Edit the Hawaiian Holdings downgrade text starting at "Hawaiian Holdings Downgraded" and ending at "in the company's credit metrics.", changing "cost-savings initiatives" to "cost-cutting measures".

DOCUMENT PASSAGE.
Segment Open

Hawaiian Holdings Downgraded To 'B' On Government Restrictions, Continued Decline In Demand

  • The deep decline in passenger air demand due to the coronavirus pandemic, as well as government actions taken to curb the spread of the virus, will reduce Hawaiian Airlines-parent company Hawaiian Holdings Inc.'s revenue and cash flow. We now expect much weaker credit metrics in 2020 compared with 2019 results and our previous expectations.
  • Hawaiian is taking various steps to partially offset this decline, including capacity reductions and cost-savings initiatives. However, we believe these initiatives will be insufficient to offset the effect of reduced demand on the company's credit metrics.
  • We currently believe air traffic will begin to recover in late 2020, but any delay in the improvement will prolong the weakness in the company's credit metrics.
  • Therefore, we are lowering our ratings on Hawaiian Holdings, including the issuer credit rating, to 'B' from 'BB-'. All of our ratings remain on CreditWatch, where we placed them with negative implications on March 13, 2020.
  • At the same time, we are also lowering our issue-level ratings on the company's enhanced equipment trust certificates (EETC). We lowered our rating on the class A certificates to 'BB+' from 'A-' and the class B certificates to 'BB-' from 'BB+'.
NEW YORK (S&P Global Ratings) March 24, 2020—S&P Global Ratings today took the rating actions listed above.
In addition to the larger decline in demand for passenger air travel, the company also faces new restrictions instituted by the government of Hawaii.  On March 21, 2020, the state government of Hawaii instituted new rules requiring all visitors and residents to undergo a 14-day quarantine following arrival. In response, Hawaiian announced the suspension of most of its long-haul flights except for daily service to Los Angeles and weekly service to American Samoa, as well as service reductions on its inter-island routes. Although the company will benefit from some cost savings associated with the reduced capacity, as well as lower oil prices, we believe these factors will be more than offset by weaker traffic, pressuring the company's financial results.


We expect to resolve the CreditWatch placement when we learn more about the impact of the coronavirus on Hawaiian's financial position. We would likely lower the ratings if air traffic recovery takes longer or is weaker than expected, such that credit metrics decline further or liquidity deteriorates.

Segment Closed

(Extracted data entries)
Segment Open

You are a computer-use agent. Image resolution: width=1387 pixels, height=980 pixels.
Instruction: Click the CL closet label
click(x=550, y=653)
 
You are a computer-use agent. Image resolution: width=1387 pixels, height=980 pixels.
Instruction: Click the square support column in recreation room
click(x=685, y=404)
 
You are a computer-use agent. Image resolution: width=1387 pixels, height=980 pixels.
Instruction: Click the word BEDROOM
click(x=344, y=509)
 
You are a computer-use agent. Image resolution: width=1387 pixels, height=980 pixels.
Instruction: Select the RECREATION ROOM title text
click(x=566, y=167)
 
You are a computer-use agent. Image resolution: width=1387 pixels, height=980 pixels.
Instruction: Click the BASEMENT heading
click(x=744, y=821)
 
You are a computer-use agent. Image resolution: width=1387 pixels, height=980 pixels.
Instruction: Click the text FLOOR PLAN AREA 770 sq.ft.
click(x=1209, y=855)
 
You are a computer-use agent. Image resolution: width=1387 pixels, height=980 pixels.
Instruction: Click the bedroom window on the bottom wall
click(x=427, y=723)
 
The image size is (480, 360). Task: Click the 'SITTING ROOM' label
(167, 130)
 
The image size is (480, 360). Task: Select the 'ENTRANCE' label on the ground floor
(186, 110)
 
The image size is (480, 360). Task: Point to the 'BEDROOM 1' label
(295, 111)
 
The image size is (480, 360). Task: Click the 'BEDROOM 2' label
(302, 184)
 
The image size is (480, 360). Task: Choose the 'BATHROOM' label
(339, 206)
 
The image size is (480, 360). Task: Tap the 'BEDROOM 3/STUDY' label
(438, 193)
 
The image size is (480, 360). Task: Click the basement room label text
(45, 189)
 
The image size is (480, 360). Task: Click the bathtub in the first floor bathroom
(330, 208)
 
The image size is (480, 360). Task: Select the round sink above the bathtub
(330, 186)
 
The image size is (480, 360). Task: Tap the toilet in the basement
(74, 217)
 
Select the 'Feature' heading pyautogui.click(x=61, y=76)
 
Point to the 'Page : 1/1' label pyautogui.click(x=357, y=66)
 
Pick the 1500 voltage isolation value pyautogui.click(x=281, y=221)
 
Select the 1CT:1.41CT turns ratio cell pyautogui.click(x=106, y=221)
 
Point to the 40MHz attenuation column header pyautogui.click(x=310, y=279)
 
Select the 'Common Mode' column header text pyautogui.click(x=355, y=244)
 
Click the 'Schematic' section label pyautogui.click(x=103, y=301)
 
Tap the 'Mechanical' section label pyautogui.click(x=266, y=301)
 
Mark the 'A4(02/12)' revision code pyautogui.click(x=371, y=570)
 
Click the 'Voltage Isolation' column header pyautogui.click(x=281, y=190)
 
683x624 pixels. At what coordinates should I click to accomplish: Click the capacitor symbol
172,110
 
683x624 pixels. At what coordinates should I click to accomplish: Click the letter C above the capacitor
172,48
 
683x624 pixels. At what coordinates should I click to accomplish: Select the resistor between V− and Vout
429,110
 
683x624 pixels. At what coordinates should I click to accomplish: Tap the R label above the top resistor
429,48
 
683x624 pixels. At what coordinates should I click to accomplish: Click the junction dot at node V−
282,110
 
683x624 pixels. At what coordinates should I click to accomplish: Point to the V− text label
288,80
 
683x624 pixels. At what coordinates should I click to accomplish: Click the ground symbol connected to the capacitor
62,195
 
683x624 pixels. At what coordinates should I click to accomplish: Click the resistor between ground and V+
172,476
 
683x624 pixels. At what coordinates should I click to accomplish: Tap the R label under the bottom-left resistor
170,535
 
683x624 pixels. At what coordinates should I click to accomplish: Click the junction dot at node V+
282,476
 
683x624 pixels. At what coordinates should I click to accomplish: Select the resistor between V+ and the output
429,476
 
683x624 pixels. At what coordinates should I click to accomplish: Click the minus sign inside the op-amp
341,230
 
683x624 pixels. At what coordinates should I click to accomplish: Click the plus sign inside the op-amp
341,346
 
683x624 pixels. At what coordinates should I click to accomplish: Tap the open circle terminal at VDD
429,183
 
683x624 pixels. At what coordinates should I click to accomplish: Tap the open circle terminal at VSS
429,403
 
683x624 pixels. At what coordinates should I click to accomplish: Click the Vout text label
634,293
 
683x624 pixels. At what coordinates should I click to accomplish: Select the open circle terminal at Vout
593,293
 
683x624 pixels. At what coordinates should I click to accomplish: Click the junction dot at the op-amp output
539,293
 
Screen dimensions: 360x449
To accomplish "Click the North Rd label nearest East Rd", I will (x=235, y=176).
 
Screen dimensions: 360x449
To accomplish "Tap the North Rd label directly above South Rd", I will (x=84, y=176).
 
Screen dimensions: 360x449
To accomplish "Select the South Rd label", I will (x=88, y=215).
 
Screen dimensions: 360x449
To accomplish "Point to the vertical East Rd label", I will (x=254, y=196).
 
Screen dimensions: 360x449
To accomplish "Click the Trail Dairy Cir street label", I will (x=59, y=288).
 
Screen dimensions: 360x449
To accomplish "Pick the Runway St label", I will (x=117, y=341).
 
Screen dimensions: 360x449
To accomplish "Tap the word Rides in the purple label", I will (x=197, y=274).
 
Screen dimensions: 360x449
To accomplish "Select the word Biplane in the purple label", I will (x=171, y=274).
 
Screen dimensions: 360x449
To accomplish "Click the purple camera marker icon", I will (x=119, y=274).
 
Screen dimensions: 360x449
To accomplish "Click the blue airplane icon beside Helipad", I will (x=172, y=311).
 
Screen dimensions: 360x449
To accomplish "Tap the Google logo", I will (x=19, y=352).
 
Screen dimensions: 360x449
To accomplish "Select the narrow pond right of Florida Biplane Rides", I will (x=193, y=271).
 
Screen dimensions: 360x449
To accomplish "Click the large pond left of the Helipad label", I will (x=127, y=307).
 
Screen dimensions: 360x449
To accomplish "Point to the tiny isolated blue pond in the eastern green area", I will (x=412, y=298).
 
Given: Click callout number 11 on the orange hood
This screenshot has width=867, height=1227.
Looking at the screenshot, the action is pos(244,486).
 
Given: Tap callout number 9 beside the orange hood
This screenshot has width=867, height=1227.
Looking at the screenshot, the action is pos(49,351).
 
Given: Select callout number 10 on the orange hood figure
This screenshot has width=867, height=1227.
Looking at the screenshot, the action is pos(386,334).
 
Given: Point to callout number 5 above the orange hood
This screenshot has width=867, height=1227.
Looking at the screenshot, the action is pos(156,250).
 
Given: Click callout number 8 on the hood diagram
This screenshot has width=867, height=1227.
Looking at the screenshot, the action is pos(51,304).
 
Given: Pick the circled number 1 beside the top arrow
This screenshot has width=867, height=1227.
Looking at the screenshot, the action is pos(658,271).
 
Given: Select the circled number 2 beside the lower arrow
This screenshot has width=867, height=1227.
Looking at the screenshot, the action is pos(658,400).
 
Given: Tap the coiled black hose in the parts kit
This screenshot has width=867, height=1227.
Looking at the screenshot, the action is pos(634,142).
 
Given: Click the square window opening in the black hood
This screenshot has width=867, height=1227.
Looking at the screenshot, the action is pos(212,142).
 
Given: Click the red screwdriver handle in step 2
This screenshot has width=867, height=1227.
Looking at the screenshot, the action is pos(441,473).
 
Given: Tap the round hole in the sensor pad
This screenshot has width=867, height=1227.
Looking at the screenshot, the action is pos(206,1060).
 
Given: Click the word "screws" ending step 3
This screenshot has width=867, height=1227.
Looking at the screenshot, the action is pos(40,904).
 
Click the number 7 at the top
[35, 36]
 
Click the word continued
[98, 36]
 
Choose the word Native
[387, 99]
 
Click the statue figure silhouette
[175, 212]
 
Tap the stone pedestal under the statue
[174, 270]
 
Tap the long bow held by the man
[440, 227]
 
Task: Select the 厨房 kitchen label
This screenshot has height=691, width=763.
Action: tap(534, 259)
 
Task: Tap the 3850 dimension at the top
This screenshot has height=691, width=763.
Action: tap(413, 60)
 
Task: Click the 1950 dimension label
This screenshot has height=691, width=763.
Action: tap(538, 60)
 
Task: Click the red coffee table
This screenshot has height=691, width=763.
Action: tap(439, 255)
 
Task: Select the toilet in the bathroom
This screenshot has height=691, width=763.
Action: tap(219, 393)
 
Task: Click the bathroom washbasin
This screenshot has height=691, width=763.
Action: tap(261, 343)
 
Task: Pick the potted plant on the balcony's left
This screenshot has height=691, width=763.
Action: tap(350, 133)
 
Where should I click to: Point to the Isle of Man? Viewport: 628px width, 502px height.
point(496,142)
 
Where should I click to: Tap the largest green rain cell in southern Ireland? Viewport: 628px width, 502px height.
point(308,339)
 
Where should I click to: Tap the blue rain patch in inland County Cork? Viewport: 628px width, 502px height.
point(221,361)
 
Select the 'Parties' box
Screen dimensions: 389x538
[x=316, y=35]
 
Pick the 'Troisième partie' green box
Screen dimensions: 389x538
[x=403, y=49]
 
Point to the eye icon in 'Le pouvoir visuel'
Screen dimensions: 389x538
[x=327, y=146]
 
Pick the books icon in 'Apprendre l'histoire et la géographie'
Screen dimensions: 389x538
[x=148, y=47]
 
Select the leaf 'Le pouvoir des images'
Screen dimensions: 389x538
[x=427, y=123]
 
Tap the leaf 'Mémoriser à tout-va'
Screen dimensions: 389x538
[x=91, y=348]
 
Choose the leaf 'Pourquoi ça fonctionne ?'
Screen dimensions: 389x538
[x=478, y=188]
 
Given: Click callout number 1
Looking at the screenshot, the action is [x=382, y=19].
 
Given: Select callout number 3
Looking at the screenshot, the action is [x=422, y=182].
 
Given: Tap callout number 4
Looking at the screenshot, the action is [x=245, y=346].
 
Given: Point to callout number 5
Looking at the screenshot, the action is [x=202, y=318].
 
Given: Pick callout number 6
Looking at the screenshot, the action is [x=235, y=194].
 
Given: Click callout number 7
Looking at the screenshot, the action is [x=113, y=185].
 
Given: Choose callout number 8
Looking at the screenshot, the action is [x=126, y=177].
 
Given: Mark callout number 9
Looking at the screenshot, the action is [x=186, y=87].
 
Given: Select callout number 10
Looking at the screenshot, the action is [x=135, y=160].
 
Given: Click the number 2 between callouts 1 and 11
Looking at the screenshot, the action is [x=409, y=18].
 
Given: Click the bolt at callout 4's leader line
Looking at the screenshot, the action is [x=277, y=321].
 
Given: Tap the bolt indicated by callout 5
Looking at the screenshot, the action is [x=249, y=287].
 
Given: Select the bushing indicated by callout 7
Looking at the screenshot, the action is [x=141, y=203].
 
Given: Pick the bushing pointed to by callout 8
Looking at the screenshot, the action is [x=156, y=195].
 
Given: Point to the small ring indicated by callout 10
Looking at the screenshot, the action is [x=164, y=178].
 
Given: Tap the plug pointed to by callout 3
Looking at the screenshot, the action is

Segment Closed

TASK ANSWER.
Hawaiian Holdings Downgraded To 'B' On Government Restrictions, Continued Decline In Demand

  • The deep decline in passenger air demand due to the coronavirus pandemic, as well as government actions taken to curb the spread of the virus, will reduce Hawaiian Airlines-parent company Hawaiian Holdings Inc.'s revenue and cash flow. We now expect much weaker credit metrics in 2020 compared with 2019 results and our previous expectations.
  • Hawaiian is taking various steps to partially offset this decline, including capacity reductions and cost-cutting measures. However, we believe these initiatives will be insufficient to offset the effect of reduced demand on the company's credit metrics.
  • We currently believe air traffic will begin to recover in late 2020, but any delay in the improvement will prolong the weakness in the company's credit metrics.